I stood and looked at them. It almost seemed as if I did not love them any more. They knew me so little that they thought I could steal those sugar dolls.
"Grandma, put her to bed for me," my mother said, still with that frightened look on her face. "I don't know what to say to her. I must ask her father."
Grandmother put me to bed, with slow, patient fingers. She tucked me in, and kissed me in quite a tender way.
"Tell grandma," she urged, in a whisper, bending down until her spectacles touched my hot cheek.
But still I would not confess.
It was very quiet in my little room after she had gone. I could hear the dishes rattling down-stairs, as Norah set the table with a bang of the plates and a thump of the knives. We were going to have honey for supper and little cakes with frosted tops baked in scolloped patty-pans. I wondered whether I should have any supper, or must lie there in the dark, while they talked about me at the supper-table. I did not think that I could enjoy frosted cake baked in scolloped patty-pans if my little girl were alone up-stairs in the dark. When I grew up and married, for I might as well marry now, I would never treat any one so. Never!
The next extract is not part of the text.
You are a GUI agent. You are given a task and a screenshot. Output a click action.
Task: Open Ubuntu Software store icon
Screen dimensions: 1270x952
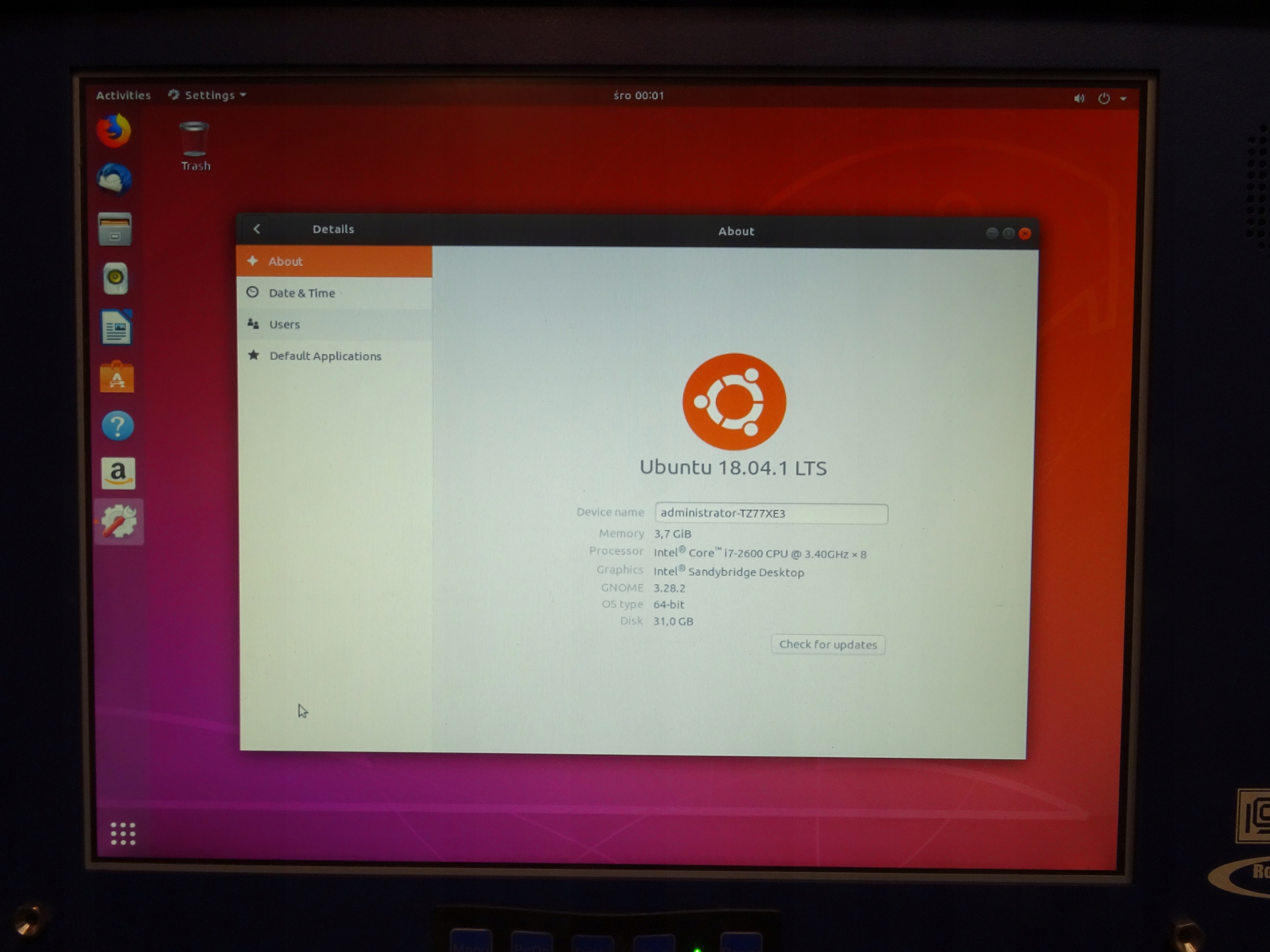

Never!! Never!!!
"Oh, please, God, let me hurry and grow up," I whispered to the darkness. "And, oh, please, God, let me have frosted cake for my supper!"
I waited for the prayer to bear fruit. Sometimes prayers were rather slow. I heard my father come home with a cheerful rustle of parcels. He hung up his coat and hat in the hall, and tiptoed upstairs to wash his hands. He knew that the twins were asleep in their cribs; but he did not know that I was beyond in the darkness, afraid to speak to him. He did not miss me, although I was always the first to welcome him at the door. Nobody seemed to miss me. I heard them draw up their chairs to the table. Now they were eating honey. Now they were eating frosted cake. Lily-Ann would have some of the cake. They believed in her. It was only their own little girl whom they sent to bed without her supper. It was only Rhoda whom nobody loved. If God would let me grow up quick, I would go away and not be a trouble to them any more. Perhaps off in the country I might find somebody who would love me, and believe in me, for I did not want to be loved unless I was believed in. I should be very lonely at first, nearly as lonely as I was now. A sore place came in my throat that made me cry because it hurt so.
The kitchen door opened in the distance, and a whirlwind swept into the dining-room. There was a pause, punctuated by loud remarks delivered in a high Irish voice, and then the whirlwind came up the stairs, and swept me out of my bed. It was Norah. I clung to her, for she was the only thing which I had left to love in the whole world. My father and mother had deserted me, but Norah was staunch. She kissed me as she carried me, big girl as I was, straight down the steps into the dazzling light of the supper-table. Norah was excited. She had a red spot on each cheek, and her eyes shone like stars. She held me tightly with one arm and gesticulated with the other. Against the white panel of the kitchen door Lily-Ann was crouched in a timid, frightened fashion, with all the spirit gone out of her wide face, and almost the very curl gone out of her hair.